** SOURCE PASSAGE follows **
February 10, 2009 (Seattle, Washington) — Multivitamin use has no influence on the risk of common cancers, cardiovascular disease, or overall mortality, according to a new analysis of more than 160 000 women participating in the Women's Health Initiative (WHI) clinical trials [1]. Dr Marian L Neuhouser (Fred Hutchinson Cancer Research Center, Seattle, WA) and colleagues report their findings in the February 9, 2009 issue of the Archives of Internal Medicine.
"The main message of our study is that postmenopausal women who take a multivitamin don't increase their risk for cancer or cardiovascular disease, but they don't decrease it either," Neuhouser told heartwire. "These multivitamins are having no effect with regard to these particular disease outcomes."
"Consumers need to decide if they want to continue this practice if they are taking [multivitamins] in order to prevent getting cancer or CVD," she added. "There may be other preventive practices that are better than taking a vitamin supplement, and their money is probably better spent on buying fruit and vegetables or increasing physical activity."
"These Pills Are of Little Value"
The study included 161 808 participants from the WHI; detailed data were collected on multivitamin use at baseline and follow-up time points, with enrollment occurring between 1993 and 1998 and a median follow-up period of around eight years. Nearly half of the participants (41.5%) reported using multivitamins on a regular basis.
** End of SOURCE PASSAGE **
▶ ACTIVITY LIST:
1. Answer these questions using the multivitamin study report.
(a) In which journal did the researchers report their findings?
(b) According to Neuhouser, what could consumers better spend their money on?
(c) How many participants did the study include?
2. Reproduce the stretch of the multivitamin study report from "The study included" through "a regular basis.".
** RECORDS follows **
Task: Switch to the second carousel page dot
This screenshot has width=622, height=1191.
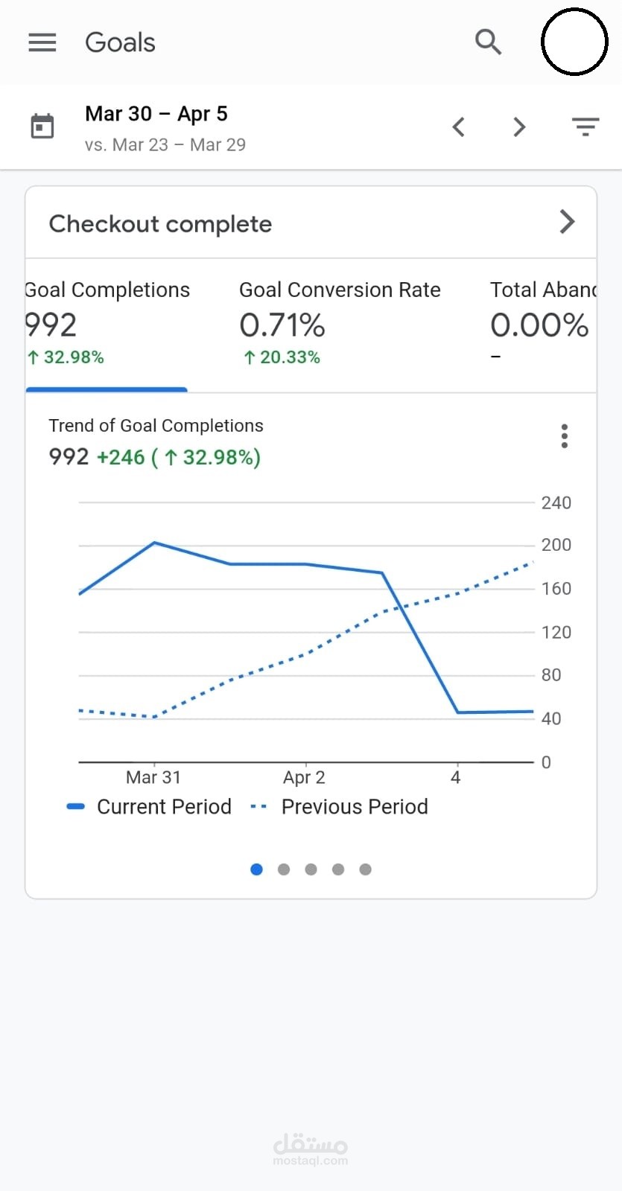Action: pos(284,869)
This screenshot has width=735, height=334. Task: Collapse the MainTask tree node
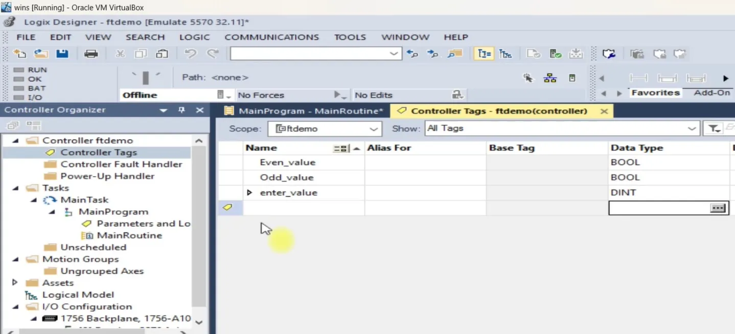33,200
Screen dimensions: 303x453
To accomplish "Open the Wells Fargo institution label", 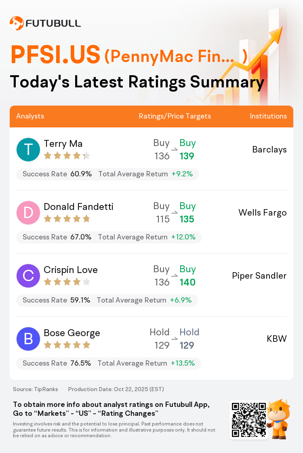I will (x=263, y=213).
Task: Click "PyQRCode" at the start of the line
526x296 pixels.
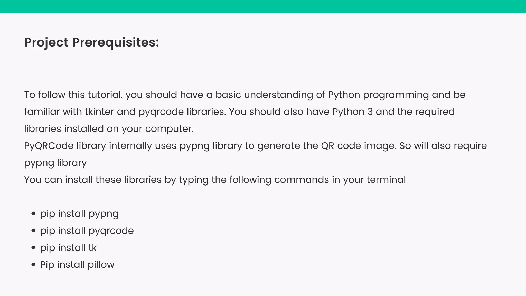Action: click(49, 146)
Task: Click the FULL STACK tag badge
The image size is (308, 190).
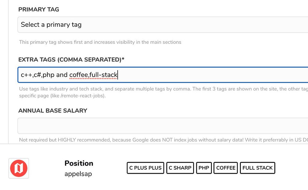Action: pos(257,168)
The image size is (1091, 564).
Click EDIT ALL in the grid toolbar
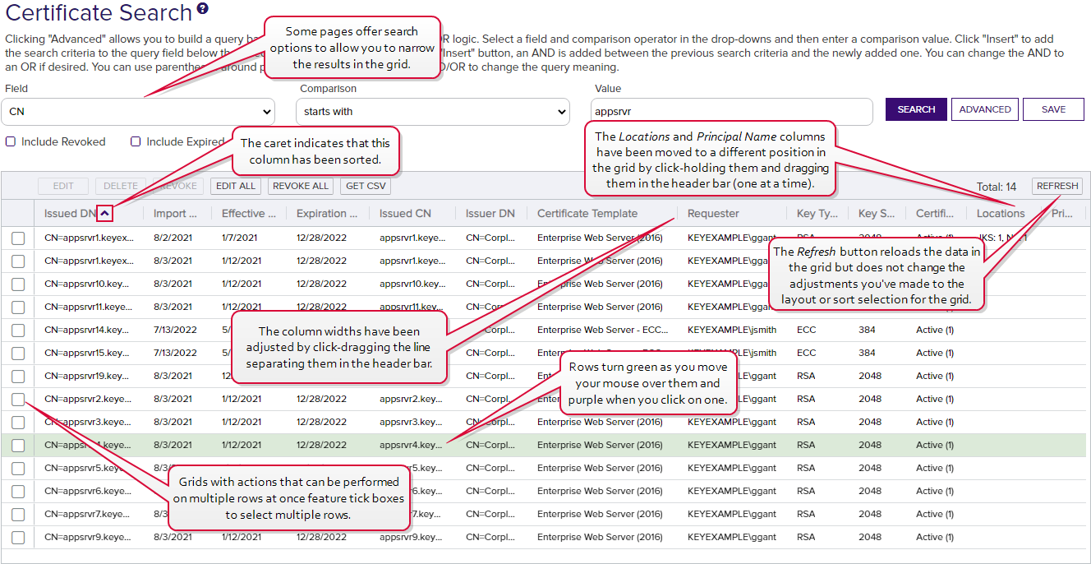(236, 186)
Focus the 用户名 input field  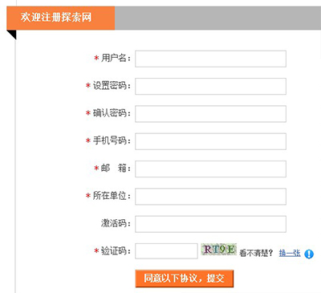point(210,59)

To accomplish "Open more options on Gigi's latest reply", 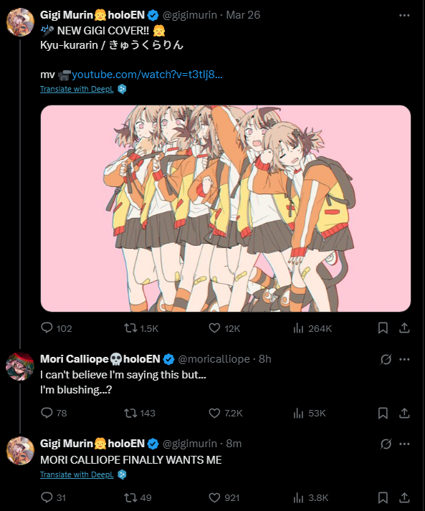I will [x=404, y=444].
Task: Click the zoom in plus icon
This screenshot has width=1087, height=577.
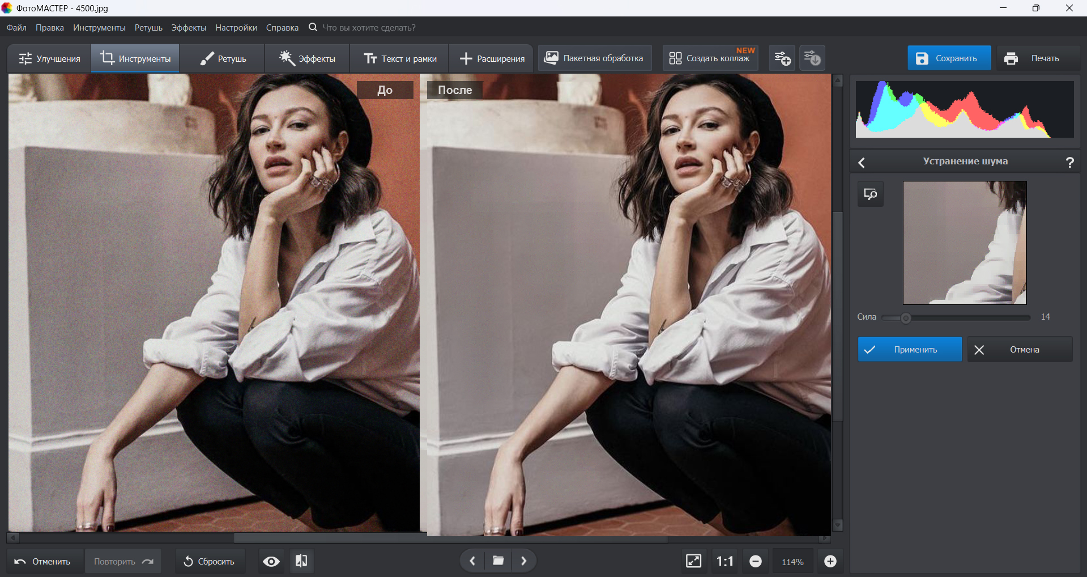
** End of RECORDS **
▶ TASK-BY-TASK ANSWERS:
1.
(a) The Archives of Internal Medicine
(b) Buying fruit and vegetables or increasing physical activity
(c) 161 808

2.
The study included 161 808 participants from the WHI; detailed data were collected on multivitamin use at baseline and follow-up time points, with enrollment occurring between 1993 and 1998 and a median follow-up period of around eight years. Nearly half of the participants (41.5%) reported using multivitamins on a regular basis.